Thanks for your interest in our library, and the detailed reports. I don't have a RTX4090 at hand to try this myself, but I'll be very surprised if this turns out to be a hardware issue. KeOps runs fine on all the Nvidia GPUs that we've had access to since 2017, it does not rely on niche instruction sets.

As far as I can tell, the most likely issue here is that in @wang-jh18-SVM 's report, cudatoolkit==11.6.2 while nvcc==1.8: the vast majority of KeOps installation issues happen on systems where several versions of CUDA are available, and we somehow mix up the paths.

Could you maybe:

Best regards, Jean

bcharlier commented 6 months ago

I would recommend to use cuda >= 12 with recent hardware (though I am not sure it fixes this particular issue). The cuda version used by keOps could be different from the one used by torch.
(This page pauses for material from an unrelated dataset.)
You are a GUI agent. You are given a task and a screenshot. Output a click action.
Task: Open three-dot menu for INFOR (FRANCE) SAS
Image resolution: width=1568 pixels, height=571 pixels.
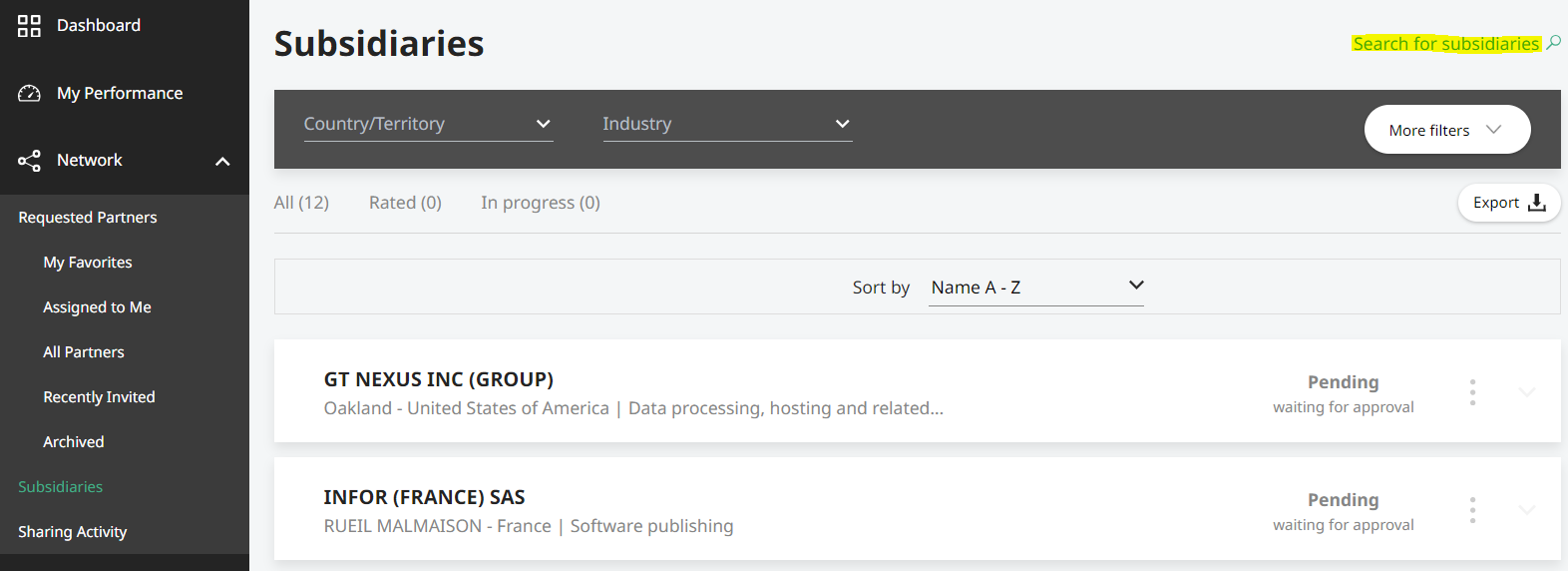1472,510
You may install cuda locally and force the cuda used by keops by setting the env 'CUDA_PATH'.

Yangr116 commented 5 months ago

The same issue, I use the pykeops docker.

soulofxin commented 5 months ago

When I run the following test “pykeops.test_torch_bindings() ” to make sure Keops work:

have you solved that problem?

wang-jh18-SVM commented 5 months ago

Hi, I still don't know why, but when I install pytorch with pip rather than conda, it works.